OpenAI & Microsoft — Renegotiated, Clarified, and Built to Last

OpenAI and Microsoft have amended their landmark partnership: exclusivity ends, Azure stays primary, revenue share continues through 2030 with a cap, and the IP license runs through 2032. A relationship that was under legal strain is now built on clearer, more durable terms.
Why This Renegotiation Happened
The original Microsoft-OpenAI partnership was built for a different era — one where Microsoft had exclusive access to OpenAI's IP and products, and where the terms were tied to the undefined milestone of "achieving AGI." As OpenAI grew into one of the world's most valuable companies and began signing major deals with Amazon and others, those terms created real legal tension. In April 2026, both companies chose clarity over conflict.
"The rapid pace of innovation requires us to continue to evolve our partnership to benefit our customers and both companies," the two companies said jointly. The amended agreement is grounded in three principles: flexibility, certainty, and a focus on delivering the benefits of AI broadly.
What the New Terms Actually Say
The amended agreement resolves what had become a complex and contested arrangement into four clean commitments:
- Azure stays primary: Microsoft remains OpenAI's primary cloud partner, and OpenAI products will ship first on Azure — unless Microsoft cannot or chooses not to support the necessary capabilities.
- Multi-cloud is now explicit: OpenAI can now serve all its products to customers across any cloud provider.

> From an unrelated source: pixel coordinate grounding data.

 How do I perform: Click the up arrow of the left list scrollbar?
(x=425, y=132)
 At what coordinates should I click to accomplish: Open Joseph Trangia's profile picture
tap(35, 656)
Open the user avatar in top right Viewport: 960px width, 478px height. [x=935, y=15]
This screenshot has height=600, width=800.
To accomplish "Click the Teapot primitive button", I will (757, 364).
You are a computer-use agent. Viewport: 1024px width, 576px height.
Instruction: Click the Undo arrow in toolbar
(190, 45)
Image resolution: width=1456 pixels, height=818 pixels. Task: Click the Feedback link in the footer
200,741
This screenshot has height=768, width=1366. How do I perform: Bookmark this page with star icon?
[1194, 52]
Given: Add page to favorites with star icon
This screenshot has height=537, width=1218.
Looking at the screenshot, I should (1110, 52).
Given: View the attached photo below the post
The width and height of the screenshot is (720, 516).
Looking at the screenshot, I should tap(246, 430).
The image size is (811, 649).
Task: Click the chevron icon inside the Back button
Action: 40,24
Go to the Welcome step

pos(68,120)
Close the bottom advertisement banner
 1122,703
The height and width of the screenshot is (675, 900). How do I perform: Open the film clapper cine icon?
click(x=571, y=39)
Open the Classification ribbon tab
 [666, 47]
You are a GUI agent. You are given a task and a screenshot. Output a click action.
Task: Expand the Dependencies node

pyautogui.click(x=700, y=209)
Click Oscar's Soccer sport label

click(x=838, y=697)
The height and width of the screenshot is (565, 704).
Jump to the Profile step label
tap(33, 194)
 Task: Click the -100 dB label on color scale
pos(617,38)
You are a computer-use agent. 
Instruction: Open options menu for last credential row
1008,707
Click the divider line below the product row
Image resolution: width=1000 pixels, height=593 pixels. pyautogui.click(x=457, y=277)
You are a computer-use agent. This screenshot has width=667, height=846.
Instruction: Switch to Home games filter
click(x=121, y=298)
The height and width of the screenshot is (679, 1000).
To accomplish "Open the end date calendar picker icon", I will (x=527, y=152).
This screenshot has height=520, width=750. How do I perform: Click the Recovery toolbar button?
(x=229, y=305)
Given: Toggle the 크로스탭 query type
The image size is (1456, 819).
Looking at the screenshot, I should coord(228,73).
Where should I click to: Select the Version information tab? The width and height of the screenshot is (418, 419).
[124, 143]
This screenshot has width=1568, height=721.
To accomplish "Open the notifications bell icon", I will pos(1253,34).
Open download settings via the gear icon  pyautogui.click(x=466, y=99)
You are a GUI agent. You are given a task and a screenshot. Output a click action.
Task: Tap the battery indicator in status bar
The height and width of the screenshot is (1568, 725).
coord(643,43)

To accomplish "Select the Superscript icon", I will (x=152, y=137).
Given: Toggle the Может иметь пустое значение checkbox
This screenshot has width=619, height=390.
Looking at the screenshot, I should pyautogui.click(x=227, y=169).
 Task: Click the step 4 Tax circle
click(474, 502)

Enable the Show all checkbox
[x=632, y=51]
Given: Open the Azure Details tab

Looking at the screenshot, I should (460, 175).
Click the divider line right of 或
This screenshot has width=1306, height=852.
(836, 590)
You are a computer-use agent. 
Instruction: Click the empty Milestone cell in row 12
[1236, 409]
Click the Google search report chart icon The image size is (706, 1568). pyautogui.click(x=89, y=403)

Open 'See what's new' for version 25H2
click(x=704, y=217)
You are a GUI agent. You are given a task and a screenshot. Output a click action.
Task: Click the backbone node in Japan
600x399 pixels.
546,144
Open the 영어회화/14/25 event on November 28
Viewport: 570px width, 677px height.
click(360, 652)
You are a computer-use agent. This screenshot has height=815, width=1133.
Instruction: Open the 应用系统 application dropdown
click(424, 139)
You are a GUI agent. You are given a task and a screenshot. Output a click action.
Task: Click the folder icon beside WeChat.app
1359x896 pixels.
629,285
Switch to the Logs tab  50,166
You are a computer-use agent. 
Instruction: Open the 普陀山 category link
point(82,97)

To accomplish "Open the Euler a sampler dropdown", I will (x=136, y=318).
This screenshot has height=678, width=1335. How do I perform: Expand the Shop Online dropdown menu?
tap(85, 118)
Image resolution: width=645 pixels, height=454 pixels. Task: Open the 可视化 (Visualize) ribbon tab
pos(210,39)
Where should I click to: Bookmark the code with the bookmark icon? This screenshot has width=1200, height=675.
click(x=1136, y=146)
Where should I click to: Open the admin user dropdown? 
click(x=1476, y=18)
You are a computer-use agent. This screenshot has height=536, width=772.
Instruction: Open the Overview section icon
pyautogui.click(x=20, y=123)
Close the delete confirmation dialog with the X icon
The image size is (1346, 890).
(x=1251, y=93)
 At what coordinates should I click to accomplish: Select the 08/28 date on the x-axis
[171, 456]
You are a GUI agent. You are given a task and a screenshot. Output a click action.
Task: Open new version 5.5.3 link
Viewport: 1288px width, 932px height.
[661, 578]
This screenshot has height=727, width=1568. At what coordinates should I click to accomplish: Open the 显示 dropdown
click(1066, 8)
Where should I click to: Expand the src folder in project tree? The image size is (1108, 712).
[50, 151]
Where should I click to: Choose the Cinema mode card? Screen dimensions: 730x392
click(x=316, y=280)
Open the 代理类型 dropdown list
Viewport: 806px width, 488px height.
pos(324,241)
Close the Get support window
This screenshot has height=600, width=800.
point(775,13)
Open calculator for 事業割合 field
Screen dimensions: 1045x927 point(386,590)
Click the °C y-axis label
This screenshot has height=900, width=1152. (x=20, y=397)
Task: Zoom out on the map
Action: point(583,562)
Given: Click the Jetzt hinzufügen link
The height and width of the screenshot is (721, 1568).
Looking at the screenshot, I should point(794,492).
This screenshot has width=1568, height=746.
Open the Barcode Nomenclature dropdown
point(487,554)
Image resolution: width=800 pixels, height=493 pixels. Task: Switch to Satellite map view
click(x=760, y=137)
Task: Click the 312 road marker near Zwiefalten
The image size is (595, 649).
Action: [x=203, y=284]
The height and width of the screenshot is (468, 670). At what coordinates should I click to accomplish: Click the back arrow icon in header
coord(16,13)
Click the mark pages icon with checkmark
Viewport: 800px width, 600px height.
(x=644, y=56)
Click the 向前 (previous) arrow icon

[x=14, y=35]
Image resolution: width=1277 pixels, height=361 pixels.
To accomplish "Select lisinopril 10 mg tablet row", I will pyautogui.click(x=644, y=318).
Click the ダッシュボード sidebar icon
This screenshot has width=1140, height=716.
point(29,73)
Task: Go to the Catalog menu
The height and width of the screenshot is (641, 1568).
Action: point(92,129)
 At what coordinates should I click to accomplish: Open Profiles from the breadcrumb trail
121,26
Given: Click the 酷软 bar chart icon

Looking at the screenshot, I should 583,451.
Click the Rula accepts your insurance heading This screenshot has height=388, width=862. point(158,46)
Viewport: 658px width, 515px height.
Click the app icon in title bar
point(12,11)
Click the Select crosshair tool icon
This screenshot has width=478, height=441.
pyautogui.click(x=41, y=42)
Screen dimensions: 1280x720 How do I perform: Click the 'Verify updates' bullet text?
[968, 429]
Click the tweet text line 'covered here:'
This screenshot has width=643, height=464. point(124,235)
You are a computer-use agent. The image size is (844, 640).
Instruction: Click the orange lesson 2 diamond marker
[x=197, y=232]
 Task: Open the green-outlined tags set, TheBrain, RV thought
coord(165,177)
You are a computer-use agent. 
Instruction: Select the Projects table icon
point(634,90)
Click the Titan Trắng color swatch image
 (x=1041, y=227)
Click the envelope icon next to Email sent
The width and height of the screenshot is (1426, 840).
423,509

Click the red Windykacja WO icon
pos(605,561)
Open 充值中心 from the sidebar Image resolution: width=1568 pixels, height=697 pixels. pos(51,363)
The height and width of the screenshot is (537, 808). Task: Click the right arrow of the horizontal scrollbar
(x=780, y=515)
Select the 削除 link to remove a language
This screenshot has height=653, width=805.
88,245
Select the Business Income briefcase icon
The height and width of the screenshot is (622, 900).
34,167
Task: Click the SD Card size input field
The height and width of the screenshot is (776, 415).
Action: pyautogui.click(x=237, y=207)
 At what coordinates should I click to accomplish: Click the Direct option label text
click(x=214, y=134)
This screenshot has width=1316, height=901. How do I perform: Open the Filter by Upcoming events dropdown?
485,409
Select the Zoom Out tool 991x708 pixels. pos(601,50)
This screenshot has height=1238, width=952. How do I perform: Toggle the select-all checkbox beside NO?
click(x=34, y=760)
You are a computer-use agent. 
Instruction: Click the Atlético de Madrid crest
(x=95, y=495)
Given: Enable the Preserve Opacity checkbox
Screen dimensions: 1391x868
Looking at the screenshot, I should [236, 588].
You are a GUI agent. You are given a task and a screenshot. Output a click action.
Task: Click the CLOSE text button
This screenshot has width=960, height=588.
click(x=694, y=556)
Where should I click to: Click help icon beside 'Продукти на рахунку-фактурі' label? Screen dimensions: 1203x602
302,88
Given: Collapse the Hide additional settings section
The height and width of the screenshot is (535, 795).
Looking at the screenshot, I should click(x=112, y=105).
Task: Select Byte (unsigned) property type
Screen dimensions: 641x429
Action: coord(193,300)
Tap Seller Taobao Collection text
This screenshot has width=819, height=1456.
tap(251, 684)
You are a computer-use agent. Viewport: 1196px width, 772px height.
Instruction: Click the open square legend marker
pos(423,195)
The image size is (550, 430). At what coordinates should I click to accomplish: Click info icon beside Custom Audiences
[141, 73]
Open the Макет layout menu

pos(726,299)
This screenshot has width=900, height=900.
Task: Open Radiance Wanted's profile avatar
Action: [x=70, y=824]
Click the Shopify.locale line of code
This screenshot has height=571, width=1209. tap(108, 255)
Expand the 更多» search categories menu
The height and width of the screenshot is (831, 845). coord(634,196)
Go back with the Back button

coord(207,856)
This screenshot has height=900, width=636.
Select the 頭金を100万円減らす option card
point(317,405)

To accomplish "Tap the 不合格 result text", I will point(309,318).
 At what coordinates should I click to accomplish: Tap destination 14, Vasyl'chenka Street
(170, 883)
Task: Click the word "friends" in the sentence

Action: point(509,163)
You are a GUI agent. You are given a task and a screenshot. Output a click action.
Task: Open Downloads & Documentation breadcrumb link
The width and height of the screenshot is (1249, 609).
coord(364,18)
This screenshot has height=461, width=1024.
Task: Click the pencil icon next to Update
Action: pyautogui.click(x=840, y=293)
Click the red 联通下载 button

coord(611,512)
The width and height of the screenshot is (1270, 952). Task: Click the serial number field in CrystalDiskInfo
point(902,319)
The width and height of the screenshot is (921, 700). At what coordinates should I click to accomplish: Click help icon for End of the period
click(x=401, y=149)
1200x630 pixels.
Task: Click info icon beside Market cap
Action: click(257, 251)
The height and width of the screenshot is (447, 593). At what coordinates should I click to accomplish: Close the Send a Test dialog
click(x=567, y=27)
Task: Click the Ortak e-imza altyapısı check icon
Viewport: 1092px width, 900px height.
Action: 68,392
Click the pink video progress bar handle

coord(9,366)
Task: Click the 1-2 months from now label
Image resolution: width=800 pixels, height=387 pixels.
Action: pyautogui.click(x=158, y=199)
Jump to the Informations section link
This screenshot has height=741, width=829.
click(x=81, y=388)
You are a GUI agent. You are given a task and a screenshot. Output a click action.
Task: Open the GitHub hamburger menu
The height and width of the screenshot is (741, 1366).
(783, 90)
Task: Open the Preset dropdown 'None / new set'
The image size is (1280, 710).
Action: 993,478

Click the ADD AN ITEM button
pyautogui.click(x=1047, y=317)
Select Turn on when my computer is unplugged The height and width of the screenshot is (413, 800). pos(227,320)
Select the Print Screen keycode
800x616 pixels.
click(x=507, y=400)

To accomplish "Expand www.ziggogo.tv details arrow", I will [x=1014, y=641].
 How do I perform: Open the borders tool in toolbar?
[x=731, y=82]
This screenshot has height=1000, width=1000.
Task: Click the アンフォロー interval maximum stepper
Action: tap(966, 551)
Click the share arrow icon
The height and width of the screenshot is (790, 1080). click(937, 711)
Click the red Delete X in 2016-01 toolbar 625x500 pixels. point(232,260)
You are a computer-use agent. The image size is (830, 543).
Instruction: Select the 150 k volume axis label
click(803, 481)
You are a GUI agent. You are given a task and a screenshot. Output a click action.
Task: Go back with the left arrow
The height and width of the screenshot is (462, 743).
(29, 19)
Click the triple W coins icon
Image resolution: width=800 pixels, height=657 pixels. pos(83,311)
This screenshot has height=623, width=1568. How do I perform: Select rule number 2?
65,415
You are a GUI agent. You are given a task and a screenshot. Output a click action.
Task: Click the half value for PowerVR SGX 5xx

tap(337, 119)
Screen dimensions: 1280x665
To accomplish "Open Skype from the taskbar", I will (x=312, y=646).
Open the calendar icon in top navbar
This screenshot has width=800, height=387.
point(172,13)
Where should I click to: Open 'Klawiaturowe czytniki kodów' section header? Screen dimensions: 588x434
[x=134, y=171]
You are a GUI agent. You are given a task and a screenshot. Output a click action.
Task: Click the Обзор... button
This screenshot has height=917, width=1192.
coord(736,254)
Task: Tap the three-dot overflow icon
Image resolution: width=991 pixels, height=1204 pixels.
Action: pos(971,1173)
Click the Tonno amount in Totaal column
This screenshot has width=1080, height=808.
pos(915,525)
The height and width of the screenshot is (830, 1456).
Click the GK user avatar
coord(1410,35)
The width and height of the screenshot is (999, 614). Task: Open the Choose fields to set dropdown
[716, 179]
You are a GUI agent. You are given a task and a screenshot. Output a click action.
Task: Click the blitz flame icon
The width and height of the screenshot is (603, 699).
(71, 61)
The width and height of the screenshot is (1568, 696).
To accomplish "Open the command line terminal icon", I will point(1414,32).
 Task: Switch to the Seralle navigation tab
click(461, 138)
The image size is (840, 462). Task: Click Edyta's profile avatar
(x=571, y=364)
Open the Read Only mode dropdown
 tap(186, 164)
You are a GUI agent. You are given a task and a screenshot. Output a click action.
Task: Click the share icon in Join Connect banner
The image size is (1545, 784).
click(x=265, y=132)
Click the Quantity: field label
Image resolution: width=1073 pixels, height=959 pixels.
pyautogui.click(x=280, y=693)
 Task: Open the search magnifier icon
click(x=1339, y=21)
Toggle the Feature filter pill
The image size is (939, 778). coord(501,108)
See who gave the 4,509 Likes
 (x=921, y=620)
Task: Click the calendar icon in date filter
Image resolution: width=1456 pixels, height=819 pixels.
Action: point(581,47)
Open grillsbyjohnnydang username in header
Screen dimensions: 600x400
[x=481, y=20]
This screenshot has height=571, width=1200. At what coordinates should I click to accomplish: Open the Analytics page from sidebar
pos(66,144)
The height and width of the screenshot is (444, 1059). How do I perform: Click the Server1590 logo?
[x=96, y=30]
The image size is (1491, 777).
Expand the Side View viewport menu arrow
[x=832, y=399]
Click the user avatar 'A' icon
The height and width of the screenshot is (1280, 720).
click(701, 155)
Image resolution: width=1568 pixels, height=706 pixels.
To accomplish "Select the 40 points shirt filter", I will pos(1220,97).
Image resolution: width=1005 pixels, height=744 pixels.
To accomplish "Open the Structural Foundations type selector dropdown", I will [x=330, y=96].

The exclusivity that had made the Amazon deal legally uncertain is gone.
- IP license through 2032: Microsoft will continue to have a license to OpenAI IP for models and products through 2032 — but it is no longer exclusive.
- Revenue share through 2030: OpenAI continues paying Microsoft at the same 20% rate, independent of OpenAI's technology progress, but now subject to a total cap. Crucially, Microsoft no longer pays a revenue share to OpenAI for Azure-hosted usage.
The AGI Clause Is Gone
One of the most unusual provisions of the original deal was that Microsoft's rights were tied to the moment OpenAI achieved AGI — a term with no agreed definition. That provision created uncertainty on both sides and complicated any long-term planning. The new agreement removes it entirely: the timeline is now calendar-based, running to 2030 and 2032 respectively, independent of any technical milestone.
Microsoft Remains a Major Investor
None of this changes Microsoft's financial stake in OpenAI. As of October 2025, Microsoft's investment in OpenAI Group PBC was valued at approximately $135 billion, representing roughly 27% on a diluted basis. Microsoft continues to participate directly in OpenAI's growth as a major shareholder — and OpenAI will continue paying $250 billion in committed Azure spend through the life of the deal.
What This Means in Practice
For enterprises, the amended deal is clarifying rather than disruptive. OpenAI products remain available on Azure — and now also through AWS and other providers. Companies can choose the cloud infrastructure that best fits their existing contracts and architecture without being locked into a single path to access OpenAI's models.
For Microsoft, losing exclusivity is offset by the certainty of a capped but guaranteed revenue stream through 2030, a continued IP license through 2032, and a major equity position in a company that continues to grow rapidly. It's a trade of exclusivity for stability — and for a company of Microsoft's scale, stability may be the better asset.
A Partnership Built to Last
"While this amendment simplifies the partnership, the work we're doing together remains ambitious," both companies said. From scaling gigawatts of new datacenter capacity to next-generation silicon collaboration to applying AI in cybersecurity — the operational depth of the Microsoft-OpenAI relationship extends well beyond the legal terms that govern it. The renegotiation didn't end the partnership; it put it on a foundation that can actually hold.